(Data on finding visible targets)
__________

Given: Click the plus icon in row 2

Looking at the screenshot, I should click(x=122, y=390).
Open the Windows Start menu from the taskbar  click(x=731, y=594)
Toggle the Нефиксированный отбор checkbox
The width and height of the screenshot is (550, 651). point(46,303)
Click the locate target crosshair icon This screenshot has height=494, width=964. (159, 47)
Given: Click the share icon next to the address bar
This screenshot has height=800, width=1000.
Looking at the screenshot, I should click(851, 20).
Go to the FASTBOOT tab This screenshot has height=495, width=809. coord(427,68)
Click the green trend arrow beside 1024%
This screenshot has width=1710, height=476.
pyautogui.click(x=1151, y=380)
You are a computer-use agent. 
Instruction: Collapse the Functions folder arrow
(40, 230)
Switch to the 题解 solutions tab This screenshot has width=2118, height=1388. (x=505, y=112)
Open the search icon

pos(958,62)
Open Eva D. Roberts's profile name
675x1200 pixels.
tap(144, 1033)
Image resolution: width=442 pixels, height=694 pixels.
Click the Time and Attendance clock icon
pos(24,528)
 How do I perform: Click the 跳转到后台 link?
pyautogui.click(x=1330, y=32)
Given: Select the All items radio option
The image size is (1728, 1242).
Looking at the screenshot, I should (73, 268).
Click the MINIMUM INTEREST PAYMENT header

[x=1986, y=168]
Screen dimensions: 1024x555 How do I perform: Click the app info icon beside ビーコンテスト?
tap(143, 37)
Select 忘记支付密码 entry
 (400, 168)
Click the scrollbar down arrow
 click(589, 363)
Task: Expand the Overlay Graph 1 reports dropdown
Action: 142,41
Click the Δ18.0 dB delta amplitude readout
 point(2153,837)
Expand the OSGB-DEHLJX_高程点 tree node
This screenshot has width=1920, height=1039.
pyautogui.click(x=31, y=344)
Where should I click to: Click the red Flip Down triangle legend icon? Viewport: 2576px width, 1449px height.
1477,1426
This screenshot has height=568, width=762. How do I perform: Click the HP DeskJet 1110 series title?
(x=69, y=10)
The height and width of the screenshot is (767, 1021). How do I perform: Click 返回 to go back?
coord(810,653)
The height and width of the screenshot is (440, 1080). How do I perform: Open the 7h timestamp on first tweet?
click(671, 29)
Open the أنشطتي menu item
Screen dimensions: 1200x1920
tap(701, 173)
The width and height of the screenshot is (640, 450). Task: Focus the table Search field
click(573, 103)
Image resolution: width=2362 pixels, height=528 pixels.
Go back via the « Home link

__________

Copy out, unchanged, the lines of the listing from the line containing "Where should I" through the end of the listing.

OUTPUT OF THE TASK
Where should I click to: Click the red Flip Down triangle legend icon? Viewport: 2576px width, 1449px height.
1477,1426
This screenshot has height=568, width=762. How do I perform: Click the HP DeskJet 1110 series title?
(x=69, y=10)
The height and width of the screenshot is (767, 1021). How do I perform: Click 返回 to go back?
coord(810,653)
The height and width of the screenshot is (440, 1080). How do I perform: Open the 7h timestamp on first tweet?
click(671, 29)
Open the أنشطتي menu item
Screen dimensions: 1200x1920
tap(701, 173)
The width and height of the screenshot is (640, 450). Task: Focus the table Search field
click(573, 103)
Image resolution: width=2362 pixels, height=528 pixels.
Go back via the « Home link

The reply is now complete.